This is a pretty big day.  It’s the last time in ALL of our lifetimes that the date will read like this.  The next time will be  1.1.(30)11.  I remember so well 7.7.77 (GREAT teacher when I was 7) and 8.8.88 (surly teenager) – 9.9.99 is a bit of a blur which means I was doing what you are supposed to do in your 20s.  2000s was a wash out cos there is no 0 day or 0 month. 01.01.01 was extremely cool.  I wrote as many checks as I could.  It was very satisfying.  01.11.11 was when a good friend of mine had her baby.  And here we are.  12.12.12.  And that’s it.  No more.

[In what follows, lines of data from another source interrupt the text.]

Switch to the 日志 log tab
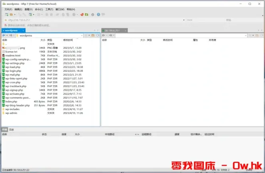265x173 pixels. pos(12,130)
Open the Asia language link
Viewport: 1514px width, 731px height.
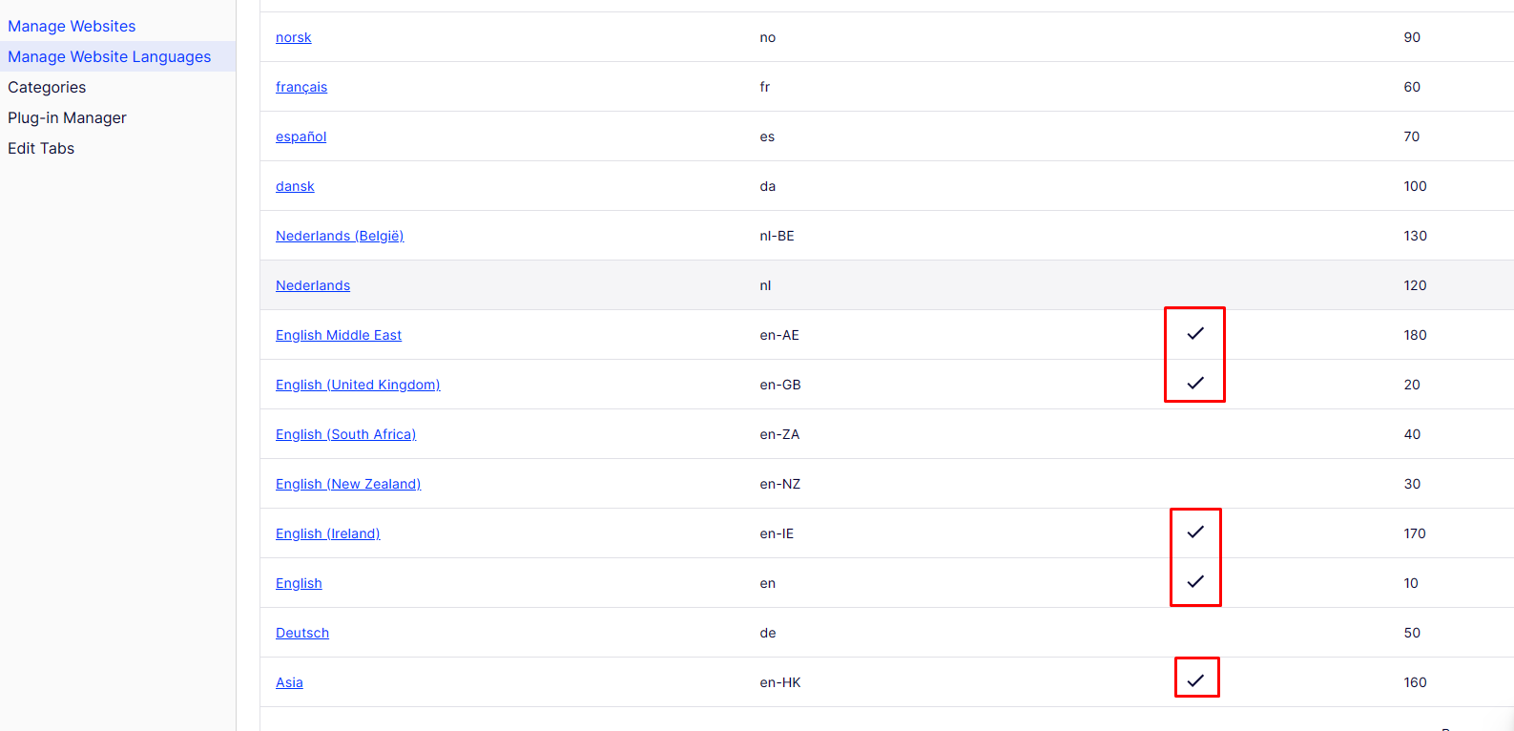[x=289, y=682]
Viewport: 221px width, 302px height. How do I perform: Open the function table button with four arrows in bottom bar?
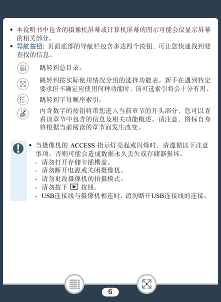pos(147,284)
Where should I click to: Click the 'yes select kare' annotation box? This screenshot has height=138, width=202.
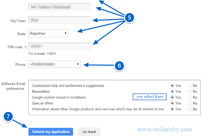click(x=150, y=97)
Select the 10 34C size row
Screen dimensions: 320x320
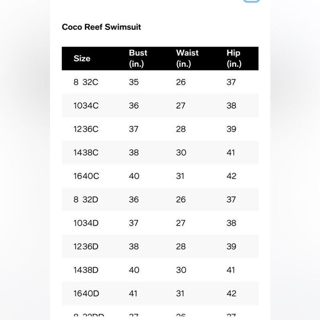[x=160, y=105]
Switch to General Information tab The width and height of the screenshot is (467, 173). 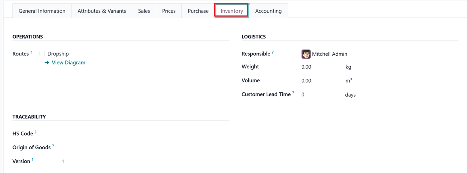42,11
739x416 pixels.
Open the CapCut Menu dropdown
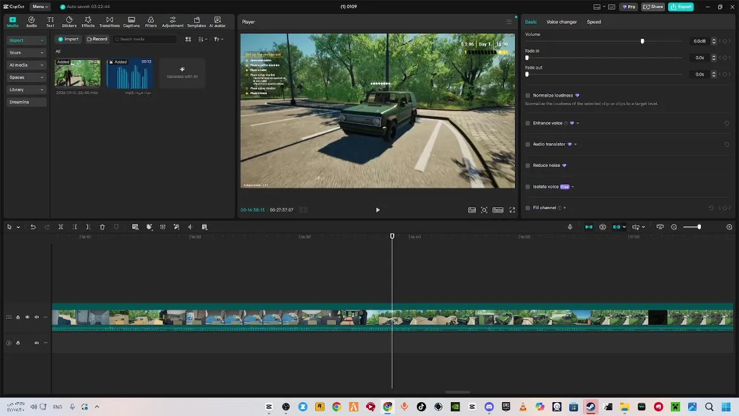(39, 7)
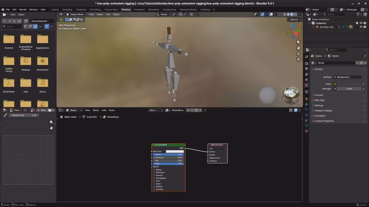Enable Material Preview viewport shading mode
The height and width of the screenshot is (207, 369).
click(x=292, y=14)
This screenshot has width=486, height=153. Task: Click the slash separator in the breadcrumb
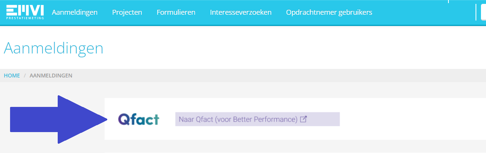coord(25,76)
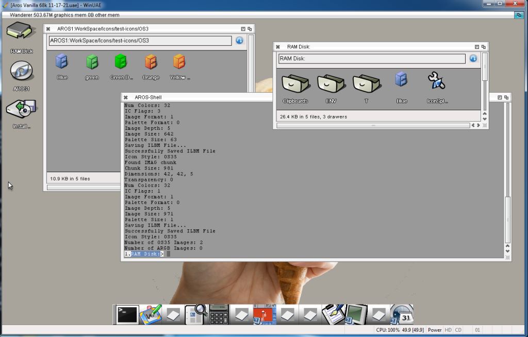
Task: Toggle zoom gadget of AROS-Shell window
Action: coord(500,97)
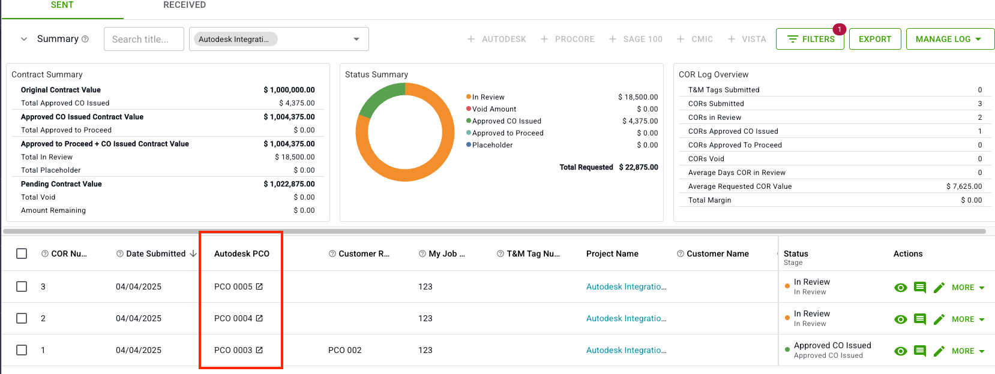995x374 pixels.
Task: Open comments icon for COR 2
Action: pos(919,319)
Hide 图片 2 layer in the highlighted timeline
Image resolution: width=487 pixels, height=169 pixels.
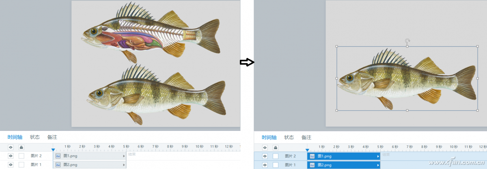point(265,156)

Sad.  If anyone reads posts like this in 1.1.3011 then hello I feel the same as you do now.

December self-experiment

Am I on Facebook because it adds value to my life or am I on Facebook because of FOMO?  I.e. is it a positive or a negative in my life?

Will I miss anything significant by not being on it?  Is anyone else as pissed off as I am about their lack of transparency due to privacy?  Or will I join in again because I am a solo protester?  Let’s find out.  I will catalog my feelings and more importantly ACTIONS on this.

I just realized that I forgot to let my ‘friends’ know I was deactivating my account.  Kind of like wrapping a present and then wondering if you left the tag on.  Or is this the beginning of the nagging sense of FOMO?

This is going to be interesting.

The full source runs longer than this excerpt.